Copy the records below line for line, with no changes.

==============================

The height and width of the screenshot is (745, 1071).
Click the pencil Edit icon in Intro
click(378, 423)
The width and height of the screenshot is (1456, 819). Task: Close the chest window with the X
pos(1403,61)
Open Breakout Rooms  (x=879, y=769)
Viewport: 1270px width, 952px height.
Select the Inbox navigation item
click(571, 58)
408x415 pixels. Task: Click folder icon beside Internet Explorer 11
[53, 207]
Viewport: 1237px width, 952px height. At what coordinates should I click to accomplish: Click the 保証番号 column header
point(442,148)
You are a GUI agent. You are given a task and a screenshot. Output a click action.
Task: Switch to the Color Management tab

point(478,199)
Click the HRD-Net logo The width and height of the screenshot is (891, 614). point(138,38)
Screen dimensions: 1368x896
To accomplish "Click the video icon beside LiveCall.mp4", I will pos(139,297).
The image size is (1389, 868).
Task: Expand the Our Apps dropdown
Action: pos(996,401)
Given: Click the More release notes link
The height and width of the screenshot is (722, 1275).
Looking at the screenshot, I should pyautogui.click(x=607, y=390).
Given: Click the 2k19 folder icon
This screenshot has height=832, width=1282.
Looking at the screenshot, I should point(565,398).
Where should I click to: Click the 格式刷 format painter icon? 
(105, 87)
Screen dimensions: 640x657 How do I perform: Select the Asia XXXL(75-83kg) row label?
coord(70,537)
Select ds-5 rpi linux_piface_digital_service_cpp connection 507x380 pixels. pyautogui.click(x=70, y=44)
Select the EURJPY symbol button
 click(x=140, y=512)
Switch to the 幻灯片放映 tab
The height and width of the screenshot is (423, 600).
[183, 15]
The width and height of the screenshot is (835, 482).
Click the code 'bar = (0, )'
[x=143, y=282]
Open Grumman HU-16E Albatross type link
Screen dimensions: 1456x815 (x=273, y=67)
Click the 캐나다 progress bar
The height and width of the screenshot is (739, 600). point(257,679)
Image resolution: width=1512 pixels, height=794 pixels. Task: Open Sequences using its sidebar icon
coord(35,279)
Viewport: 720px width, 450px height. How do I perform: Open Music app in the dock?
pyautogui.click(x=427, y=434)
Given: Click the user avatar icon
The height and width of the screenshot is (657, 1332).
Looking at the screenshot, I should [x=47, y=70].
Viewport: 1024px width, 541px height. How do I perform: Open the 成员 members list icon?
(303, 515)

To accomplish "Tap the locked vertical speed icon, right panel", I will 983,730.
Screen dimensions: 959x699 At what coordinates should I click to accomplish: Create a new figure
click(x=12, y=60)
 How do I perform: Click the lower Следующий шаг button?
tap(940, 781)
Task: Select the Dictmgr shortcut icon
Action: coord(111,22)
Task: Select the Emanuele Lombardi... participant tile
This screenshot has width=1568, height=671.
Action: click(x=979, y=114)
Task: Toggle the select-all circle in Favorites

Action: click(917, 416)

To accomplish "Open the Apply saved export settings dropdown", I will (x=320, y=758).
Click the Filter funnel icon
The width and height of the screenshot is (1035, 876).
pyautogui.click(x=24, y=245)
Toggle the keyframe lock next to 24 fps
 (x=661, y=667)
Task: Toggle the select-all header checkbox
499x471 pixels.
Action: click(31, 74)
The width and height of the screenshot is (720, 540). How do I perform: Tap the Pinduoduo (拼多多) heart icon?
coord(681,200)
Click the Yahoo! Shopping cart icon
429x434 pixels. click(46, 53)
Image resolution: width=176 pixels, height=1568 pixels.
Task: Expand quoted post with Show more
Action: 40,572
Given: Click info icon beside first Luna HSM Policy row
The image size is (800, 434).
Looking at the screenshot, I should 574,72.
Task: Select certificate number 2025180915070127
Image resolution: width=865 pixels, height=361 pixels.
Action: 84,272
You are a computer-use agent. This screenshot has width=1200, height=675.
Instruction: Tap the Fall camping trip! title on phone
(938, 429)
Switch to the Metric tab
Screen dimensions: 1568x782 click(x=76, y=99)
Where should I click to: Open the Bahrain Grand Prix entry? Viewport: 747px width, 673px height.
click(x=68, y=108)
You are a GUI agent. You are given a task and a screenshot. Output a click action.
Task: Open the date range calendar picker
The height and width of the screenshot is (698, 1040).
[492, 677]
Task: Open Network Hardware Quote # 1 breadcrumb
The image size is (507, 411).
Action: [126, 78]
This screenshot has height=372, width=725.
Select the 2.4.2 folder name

==============================

### THE RESPONSE
The height and width of the screenshot is (745, 1071).
Click the pencil Edit icon in Intro
click(378, 423)
The width and height of the screenshot is (1456, 819). Task: Close the chest window with the X
pos(1403,61)
Open Breakout Rooms  (x=879, y=769)
Viewport: 1270px width, 952px height.
Select the Inbox navigation item
click(571, 58)
408x415 pixels. Task: Click folder icon beside Internet Explorer 11
[53, 207]
Viewport: 1237px width, 952px height. At what coordinates should I click to accomplish: Click the 保証番号 column header
point(442,148)
You are a GUI agent. You are given a task and a screenshot. Output a click action.
Task: Switch to the Color Management tab

point(478,199)
Click the HRD-Net logo The width and height of the screenshot is (891, 614). point(138,38)
Screen dimensions: 1368x896
To accomplish "Click the video icon beside LiveCall.mp4", I will pos(139,297).
The image size is (1389, 868).
Task: Expand the Our Apps dropdown
Action: pos(996,401)
Given: Click the More release notes link
The height and width of the screenshot is (722, 1275).
Looking at the screenshot, I should pyautogui.click(x=607, y=390).
Given: Click the 2k19 folder icon
This screenshot has height=832, width=1282.
Looking at the screenshot, I should point(565,398).
Where should I click to: Click the 格式刷 format painter icon? 
(105, 87)
Screen dimensions: 640x657 How do I perform: Select the Asia XXXL(75-83kg) row label?
coord(70,537)
Select ds-5 rpi linux_piface_digital_service_cpp connection 507x380 pixels. pyautogui.click(x=70, y=44)
Select the EURJPY symbol button
 click(x=140, y=512)
Switch to the 幻灯片放映 tab
The height and width of the screenshot is (423, 600).
[183, 15]
The width and height of the screenshot is (835, 482).
Click the code 'bar = (0, )'
[x=143, y=282]
Open Grumman HU-16E Albatross type link
Screen dimensions: 1456x815 (x=273, y=67)
Click the 캐나다 progress bar
The height and width of the screenshot is (739, 600). point(257,679)
Image resolution: width=1512 pixels, height=794 pixels. Task: Open Sequences using its sidebar icon
coord(35,279)
Viewport: 720px width, 450px height. How do I perform: Open Music app in the dock?
pyautogui.click(x=427, y=434)
Given: Click the user avatar icon
The height and width of the screenshot is (657, 1332).
Looking at the screenshot, I should [x=47, y=70].
Viewport: 1024px width, 541px height. How do I perform: Open the 成员 members list icon?
(303, 515)

To accomplish "Tap the locked vertical speed icon, right panel", I will 983,730.
Screen dimensions: 959x699 At what coordinates should I click to accomplish: Create a new figure
click(x=12, y=60)
 How do I perform: Click the lower Следующий шаг button?
tap(940, 781)
Task: Select the Dictmgr shortcut icon
Action: coord(111,22)
Task: Select the Emanuele Lombardi... participant tile
This screenshot has width=1568, height=671.
Action: click(x=979, y=114)
Task: Toggle the select-all circle in Favorites

Action: click(917, 416)

To accomplish "Open the Apply saved export settings dropdown", I will (x=320, y=758).
Click the Filter funnel icon
The width and height of the screenshot is (1035, 876).
pyautogui.click(x=24, y=245)
Toggle the keyframe lock next to 24 fps
 (x=661, y=667)
Task: Toggle the select-all header checkbox
499x471 pixels.
Action: click(31, 74)
The width and height of the screenshot is (720, 540). How do I perform: Tap the Pinduoduo (拼多多) heart icon?
coord(681,200)
Click the Yahoo! Shopping cart icon
429x434 pixels. click(46, 53)
Image resolution: width=176 pixels, height=1568 pixels.
Task: Expand quoted post with Show more
Action: 40,572
Given: Click info icon beside first Luna HSM Policy row
The image size is (800, 434).
Looking at the screenshot, I should 574,72.
Task: Select certificate number 2025180915070127
Image resolution: width=865 pixels, height=361 pixels.
Action: 84,272
You are a computer-use agent. This screenshot has width=1200, height=675.
Instruction: Tap the Fall camping trip! title on phone
(938, 429)
Switch to the Metric tab
Screen dimensions: 1568x782 click(x=76, y=99)
Where should I click to: Open the Bahrain Grand Prix entry? Viewport: 747px width, 673px height.
click(x=68, y=108)
You are a GUI agent. You are given a task and a screenshot. Output a click action.
Task: Open the date range calendar picker
The height and width of the screenshot is (698, 1040).
[492, 677]
Task: Open Network Hardware Quote # 1 breadcrumb
The image size is (507, 411).
Action: [126, 78]
This screenshot has height=372, width=725.
Select the 2.4.2 folder name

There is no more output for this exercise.